Fruit and vegetable processing plants generate large volumes of acidic wastewater that cannot be discharged without pretreatment.
The acidic waste from a fruit processing plant in the Pacific Northwest was generating an effluent with low pH that required adjustment before discharge into the municipal Publicly Owned Treatment Works (POTW).
For years, the plant had been using 50% NaOH (sodium hydroxide or caustic soda) to perform this function.
The plant managers were interested in looking for alternatives to caustic soda for the following reasons:
- Performance concerns regarding large swings in pH in the wastewater stream.
- Safety concerns of employees having to service tanks, pumps, and chemical feed lines that contain residual caustic, which is extremely hazardous to handle.
- Cost concerns due to price increases of 50% NaOH.
Costs less and is infinitely safer than caustic soda.

• Dataset entries
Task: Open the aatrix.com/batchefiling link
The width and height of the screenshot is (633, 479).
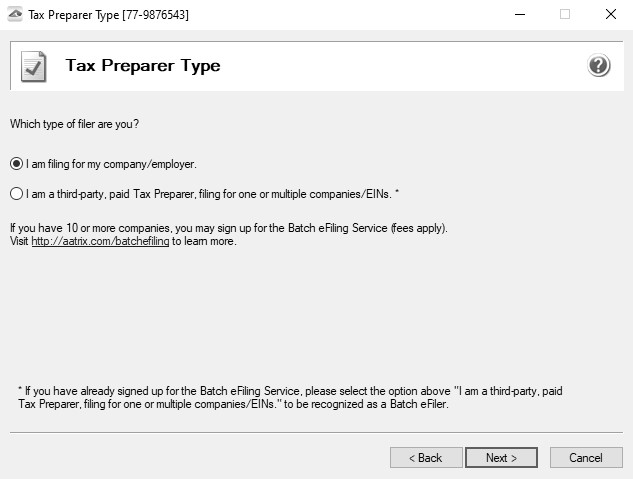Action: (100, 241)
...
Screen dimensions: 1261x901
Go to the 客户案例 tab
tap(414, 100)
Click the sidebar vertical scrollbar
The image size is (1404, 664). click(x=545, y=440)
--
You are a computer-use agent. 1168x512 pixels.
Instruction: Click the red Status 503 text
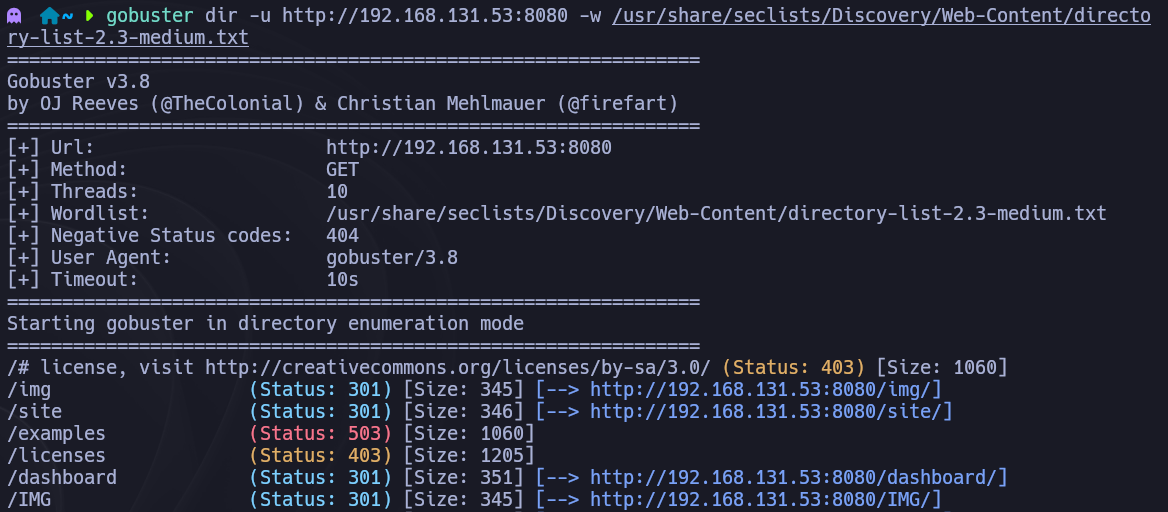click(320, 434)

• Instructions
1. In the wastewater passage, what had the fruit processing plant been using for years to adjust the pH of its effluent?
2. What reasons does the wastewater passage give for the plant managers' interest in alternatives to caustic soda? List every one.
Rely only on the wastewater passage, not on the data.

• Task-by-task outputs
1. 50% NaOH (sodium hydroxide, or caustic soda).

2.
- Performance concerns about large swings in pH in the wastewater stream
- Safety concerns for employees who service tanks, pumps, and chemical feed lines that contain residual caustic
- Cost concerns due to price increases of 50% NaOH